Auf Adelheid folgte Hazecha, eine Nachfahrin von Geros Bruder Siegfried. Seit dieser Zeit übernahmen häufig Töchter aus den mit Geros Familie verwandten Geschlechtern der Askanier und Wettiner die Ämter der Äbtissin und der Pröpstin in Gernrode. Seitdem Otto I. das Stift am 17. Juni 961 unter seinen Schutz gestellt hatte, waren die Kanonissen verpflichtet, für das Seelenheil des Herrschers und seines Sohnes zu beten und den reisenden König mitsamt Gefolge zu beherbergen und zu verköstigen. Überliefert sind aber nur wenige Herrscheraufenthalte in Gernrode. Das Gastrecht nutzten anscheinend nur Kunigunde, die Gemahlin König Heinrichs II., König Heinrich V. und Kaiser Friedrich I.

Stollenschrank Halberstadt, Domschatz (Besitz der Liebfrauenkirche), um 1230/40 Repro: Halle, Landesamt für Denkmalpflege Sachsen-AnhaltAuf der rechten Flügeltür des Schranks befindet sich im Inneren die Darstellung der hl. Kunigunde in königlicher Pose, auf der linken Flügeltür die hl. Katharina als Königin.

Königin Kunigunde besuchte das Stift Gernrode am Palmsonntag des Jahres 1004 in Begleitung Erzbischof Taginos von Magdeburg und des Klerikers Thietmar, des späteren Bischofs von Merseburg. Sie feierte mit der Äbtissin Hathui I. die Messe und zog anschließend mit ihrem Gefolge nach Magdeburg weiter, wo sie am Mittwoch der Karwoche eintraf und bis Ostern verweilte.

 

Thietmar von Merseburg, Chronicon. Thietmar von Merseburg, Chronicon, Lib.VI 3, fol. 98 v . Aus: Die Dresdner Handschrift der Chronik des Bischofs Thietmar von Merseburg in Faksimile hrsg. [von Ludwig Schmidt], Dresden 1905 (Göttingen, Diplomatischer Apparat der Georg-August-Universität, DA – TD 59).

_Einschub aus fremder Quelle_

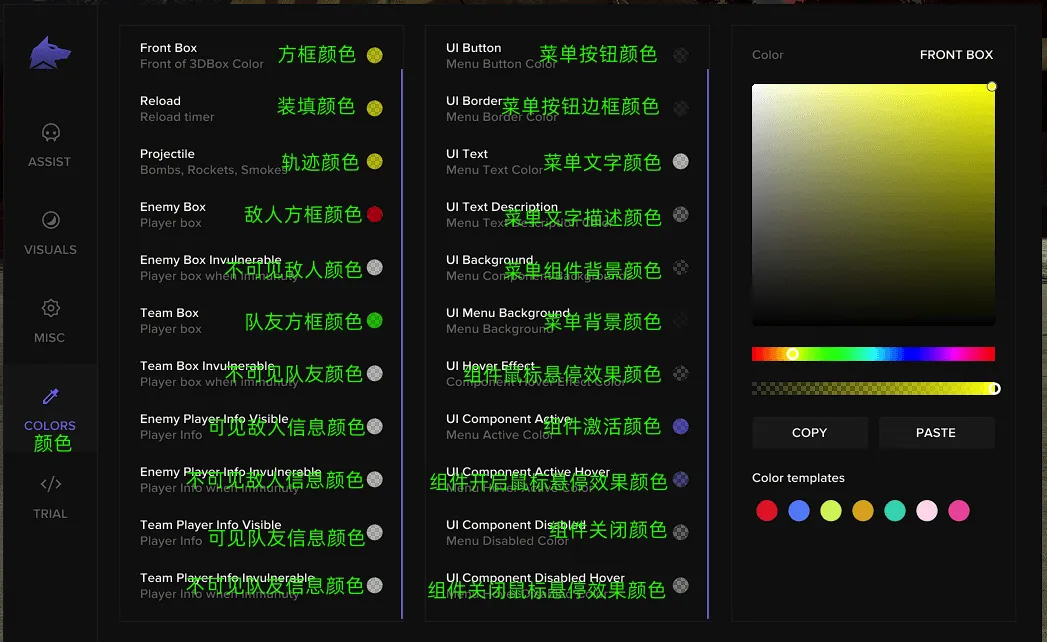Click the rainbow hue slider bar
Screen dimensions: 1047x642
point(873,353)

Venimus ad saltum Geronis ibique cum venerabili abbatissa Hathui palmas solemniter peregimus. »Wir kamen zum Wald Geros und begingen feierlich mit der Äbtissin Hathui den Palmsonntag.«

Das Stift erhielt umfangreiche Besitzschenkungen und Privilegien (Immunität, freie Wahl des Vogtes und der Äbtissin) von den ottonischen Herrschern. Zwar unterstützten auch die frühen salischen Herrscher die Kanonissen, ihr Interesse an Sachsen verlagerte sich jedoch stärker auf den Westharz (Goslar). Seit dem Ende des 12. Jahrhunderts trat an die Stelle der königlichen Protektion der Einfluss sächsischer Schutzvögte aus dem Haus der Askanier, der späteren Fürsten von Anhalt. Im 15. und 16. Jahrhundert bemühten sich die Äbtissinnen erneut um kaiserliche Privilegien. Sigmund, Friedrich III., Karl V., Maximilian II. und Rudolf II. bestätigten die Rechte des Stifts und die Einsetzung der Äbtissinnen.

 

Privileg Friedrichs I. Hannover, Niedersächsisches Hauptstaatsarchiv, Hild. Or. 2 Kloster Wöltingerode Nr. 2. Kaiser Friedrich I. bestätigt die Gründung und Ausstattung des Zisterzienserinnenklosters Wöltingerode und nimmt es in seinen Schutz. Ausgestellt in Gernrode am 22. November 1188.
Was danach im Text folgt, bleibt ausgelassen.